**Tasks to perform:**
- 1) According to the passage on noticing research, how many of the 113 empirical papers adopted both qualitative and quantitative approaches?
- 2) Rewrite the paragraph of the passage on noticing research that begins "Table 6 provides an overview" as a short bulleted list, keeping its main facts.
- 3) Summarize the passage on noticing research in two sentences.

6.3 Methodological approaches
Of the 113 empirical papers included in this review, 60 applied qualitative methodology, 7 used quantitative methodology, and 46 adopted both approaches, consistent with the data available for 2002–June 2019 (see Table 4). Most studies relied on data collection approaches with low standardization, such as written reports and video recordings, while standardized testing was rare (Table 5).
6.4 Noticing in the context of competence and expertise
Table 6 provides an overview of recent empirical noticing studies, accounting for competence-related constructs (teacher knowledge, beliefs, and instructional quality), and studies conducting expert–novice comparisons. While knowledge was studied frequently, beliefs and teaching quality were rarely considered. Few studies compare experts and novices. Electronic supplementary material 4 indicates which publications address each construct. Highlighting noticing as a part of teacher competence and expertise, we report key findings from these studies below.

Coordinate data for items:

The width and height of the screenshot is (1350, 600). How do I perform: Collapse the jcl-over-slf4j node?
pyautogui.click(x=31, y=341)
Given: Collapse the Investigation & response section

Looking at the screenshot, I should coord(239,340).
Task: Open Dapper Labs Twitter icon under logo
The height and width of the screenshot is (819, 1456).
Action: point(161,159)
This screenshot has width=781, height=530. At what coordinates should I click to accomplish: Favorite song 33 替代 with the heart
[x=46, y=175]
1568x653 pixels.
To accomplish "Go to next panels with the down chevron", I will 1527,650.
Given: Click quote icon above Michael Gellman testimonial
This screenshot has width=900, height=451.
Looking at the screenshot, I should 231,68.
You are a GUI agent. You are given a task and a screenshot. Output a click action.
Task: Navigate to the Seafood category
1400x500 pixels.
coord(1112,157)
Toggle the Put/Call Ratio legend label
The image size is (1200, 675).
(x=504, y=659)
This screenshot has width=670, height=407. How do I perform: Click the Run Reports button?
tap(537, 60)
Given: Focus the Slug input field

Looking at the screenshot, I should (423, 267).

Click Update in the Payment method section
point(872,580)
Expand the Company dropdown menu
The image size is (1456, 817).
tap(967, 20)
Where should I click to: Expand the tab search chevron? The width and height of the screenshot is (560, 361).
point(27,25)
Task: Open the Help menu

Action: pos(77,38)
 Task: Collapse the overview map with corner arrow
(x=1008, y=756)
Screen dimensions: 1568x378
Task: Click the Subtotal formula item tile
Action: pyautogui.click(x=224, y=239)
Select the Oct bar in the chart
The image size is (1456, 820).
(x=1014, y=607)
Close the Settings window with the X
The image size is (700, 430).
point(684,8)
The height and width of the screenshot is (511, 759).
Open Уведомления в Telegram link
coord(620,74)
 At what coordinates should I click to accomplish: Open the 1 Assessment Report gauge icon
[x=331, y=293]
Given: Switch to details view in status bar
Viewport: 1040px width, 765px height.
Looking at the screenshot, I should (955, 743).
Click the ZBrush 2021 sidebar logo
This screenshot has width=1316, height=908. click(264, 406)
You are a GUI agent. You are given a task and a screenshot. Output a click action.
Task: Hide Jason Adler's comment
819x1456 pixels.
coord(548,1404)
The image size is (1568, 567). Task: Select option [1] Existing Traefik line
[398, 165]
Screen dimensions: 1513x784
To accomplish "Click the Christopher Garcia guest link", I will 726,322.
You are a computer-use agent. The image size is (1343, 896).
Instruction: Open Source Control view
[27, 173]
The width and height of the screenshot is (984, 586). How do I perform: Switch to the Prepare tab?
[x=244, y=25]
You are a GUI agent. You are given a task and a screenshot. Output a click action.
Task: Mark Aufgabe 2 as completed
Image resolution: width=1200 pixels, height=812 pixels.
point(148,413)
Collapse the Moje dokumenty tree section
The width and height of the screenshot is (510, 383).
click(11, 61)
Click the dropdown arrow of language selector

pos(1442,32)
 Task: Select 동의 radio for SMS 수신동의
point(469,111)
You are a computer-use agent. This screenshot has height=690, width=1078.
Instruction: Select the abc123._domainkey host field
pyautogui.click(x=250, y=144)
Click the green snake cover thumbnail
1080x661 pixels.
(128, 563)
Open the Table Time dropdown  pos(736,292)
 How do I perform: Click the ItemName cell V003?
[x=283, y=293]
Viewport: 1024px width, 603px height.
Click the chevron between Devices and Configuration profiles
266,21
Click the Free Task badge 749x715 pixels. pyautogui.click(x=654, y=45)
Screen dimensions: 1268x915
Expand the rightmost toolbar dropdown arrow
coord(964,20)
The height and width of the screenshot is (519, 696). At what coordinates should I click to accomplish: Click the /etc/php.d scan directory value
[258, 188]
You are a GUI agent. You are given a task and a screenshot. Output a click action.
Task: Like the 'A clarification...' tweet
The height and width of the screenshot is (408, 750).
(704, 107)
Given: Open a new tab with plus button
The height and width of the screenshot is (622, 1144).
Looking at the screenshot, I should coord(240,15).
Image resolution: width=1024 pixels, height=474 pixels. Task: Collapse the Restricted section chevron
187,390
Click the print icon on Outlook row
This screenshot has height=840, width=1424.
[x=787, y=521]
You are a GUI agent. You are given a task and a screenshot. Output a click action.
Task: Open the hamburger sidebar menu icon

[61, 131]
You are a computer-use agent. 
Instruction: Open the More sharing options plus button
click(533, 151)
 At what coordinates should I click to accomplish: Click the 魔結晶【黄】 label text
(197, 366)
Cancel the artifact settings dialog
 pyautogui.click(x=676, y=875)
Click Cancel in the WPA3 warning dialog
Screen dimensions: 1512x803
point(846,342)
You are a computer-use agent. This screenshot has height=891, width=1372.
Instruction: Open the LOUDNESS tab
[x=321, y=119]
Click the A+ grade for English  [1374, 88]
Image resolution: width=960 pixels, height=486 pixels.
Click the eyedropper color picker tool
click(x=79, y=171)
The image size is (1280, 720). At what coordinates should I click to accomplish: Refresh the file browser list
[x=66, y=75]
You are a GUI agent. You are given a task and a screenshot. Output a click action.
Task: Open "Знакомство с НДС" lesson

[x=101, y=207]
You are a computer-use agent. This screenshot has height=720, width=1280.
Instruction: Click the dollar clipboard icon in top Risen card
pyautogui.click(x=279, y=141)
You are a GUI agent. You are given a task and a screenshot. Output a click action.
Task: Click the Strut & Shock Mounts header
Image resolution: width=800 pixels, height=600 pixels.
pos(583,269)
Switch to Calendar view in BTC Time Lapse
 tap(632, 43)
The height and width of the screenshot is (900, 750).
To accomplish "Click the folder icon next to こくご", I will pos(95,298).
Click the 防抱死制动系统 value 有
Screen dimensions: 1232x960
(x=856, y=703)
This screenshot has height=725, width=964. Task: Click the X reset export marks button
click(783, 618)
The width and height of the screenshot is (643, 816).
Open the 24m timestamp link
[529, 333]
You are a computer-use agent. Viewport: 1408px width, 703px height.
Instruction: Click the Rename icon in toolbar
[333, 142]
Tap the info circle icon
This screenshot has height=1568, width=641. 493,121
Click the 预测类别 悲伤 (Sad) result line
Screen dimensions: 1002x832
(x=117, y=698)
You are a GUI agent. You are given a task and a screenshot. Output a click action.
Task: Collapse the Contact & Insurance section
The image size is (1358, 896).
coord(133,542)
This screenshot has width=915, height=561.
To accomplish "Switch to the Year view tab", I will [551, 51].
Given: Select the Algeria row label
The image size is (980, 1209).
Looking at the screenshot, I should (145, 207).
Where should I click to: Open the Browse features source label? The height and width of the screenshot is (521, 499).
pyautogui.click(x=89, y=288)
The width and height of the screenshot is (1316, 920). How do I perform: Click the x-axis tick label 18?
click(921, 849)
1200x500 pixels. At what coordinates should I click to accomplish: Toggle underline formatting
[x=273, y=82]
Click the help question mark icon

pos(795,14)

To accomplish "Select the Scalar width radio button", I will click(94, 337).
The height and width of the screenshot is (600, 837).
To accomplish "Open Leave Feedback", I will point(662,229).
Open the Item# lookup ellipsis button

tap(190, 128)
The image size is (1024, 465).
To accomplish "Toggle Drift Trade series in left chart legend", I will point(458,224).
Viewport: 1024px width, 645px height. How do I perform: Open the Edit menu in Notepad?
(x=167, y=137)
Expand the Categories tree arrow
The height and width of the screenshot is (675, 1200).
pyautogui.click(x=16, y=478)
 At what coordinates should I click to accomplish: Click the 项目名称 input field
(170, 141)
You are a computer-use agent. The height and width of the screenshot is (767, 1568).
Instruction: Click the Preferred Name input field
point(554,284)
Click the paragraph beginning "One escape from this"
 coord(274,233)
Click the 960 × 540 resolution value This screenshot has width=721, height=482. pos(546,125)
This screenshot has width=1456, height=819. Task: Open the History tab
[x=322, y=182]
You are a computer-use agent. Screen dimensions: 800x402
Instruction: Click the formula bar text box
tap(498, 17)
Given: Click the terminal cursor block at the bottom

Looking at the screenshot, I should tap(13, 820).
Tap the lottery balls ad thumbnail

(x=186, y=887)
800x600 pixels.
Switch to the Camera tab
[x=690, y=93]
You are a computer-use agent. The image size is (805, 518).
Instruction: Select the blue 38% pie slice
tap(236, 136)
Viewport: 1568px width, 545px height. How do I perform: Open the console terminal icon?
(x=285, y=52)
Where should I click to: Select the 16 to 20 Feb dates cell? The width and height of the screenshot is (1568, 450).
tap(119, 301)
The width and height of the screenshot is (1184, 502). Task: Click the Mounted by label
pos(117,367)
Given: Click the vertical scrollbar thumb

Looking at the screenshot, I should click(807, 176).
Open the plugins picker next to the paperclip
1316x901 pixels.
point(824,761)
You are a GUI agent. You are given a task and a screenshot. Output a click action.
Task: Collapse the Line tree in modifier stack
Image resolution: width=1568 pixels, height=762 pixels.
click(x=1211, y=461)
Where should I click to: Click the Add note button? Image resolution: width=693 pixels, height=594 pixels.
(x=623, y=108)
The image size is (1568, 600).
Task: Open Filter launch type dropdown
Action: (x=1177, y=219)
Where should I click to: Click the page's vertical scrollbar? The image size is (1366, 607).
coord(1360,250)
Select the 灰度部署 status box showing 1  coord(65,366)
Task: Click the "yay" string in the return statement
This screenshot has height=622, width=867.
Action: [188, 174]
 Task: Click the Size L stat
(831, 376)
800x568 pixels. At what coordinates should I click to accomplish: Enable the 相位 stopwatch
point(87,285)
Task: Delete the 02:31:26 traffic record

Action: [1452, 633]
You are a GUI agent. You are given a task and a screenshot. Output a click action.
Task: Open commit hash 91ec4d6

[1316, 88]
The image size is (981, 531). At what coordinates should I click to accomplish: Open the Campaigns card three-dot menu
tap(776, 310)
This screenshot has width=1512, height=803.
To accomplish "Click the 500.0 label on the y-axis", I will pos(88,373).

**Solutions by task:**
- 1) 46 papers adopted both approaches.

- 2)
- Table 6 gives an overview of recent empirical noticing studies that account for competence-related constructs (teacher knowledge, beliefs, and instructional quality) and studies with expert–novice comparisons.
- Knowledge was studied frequently, but beliefs and teaching quality were rarely considered.
- Few studies compare experts and novices.
- Electronic supplementary material 4 shows which publications address each construct.
- Key findings from these studies are reported, highlighting noticing as part of teacher competence and expertise.

- 3) Of the 113 empirical papers reviewed, 60 used qualitative methods, 7 used quantitative methods, and 46 used both, and most relied on data collection approaches with low standardization, with standardized testing being rare. Among recent noticing studies, teacher knowledge was studied frequently, while beliefs, teaching quality, and expert–novice comparisons received little attention.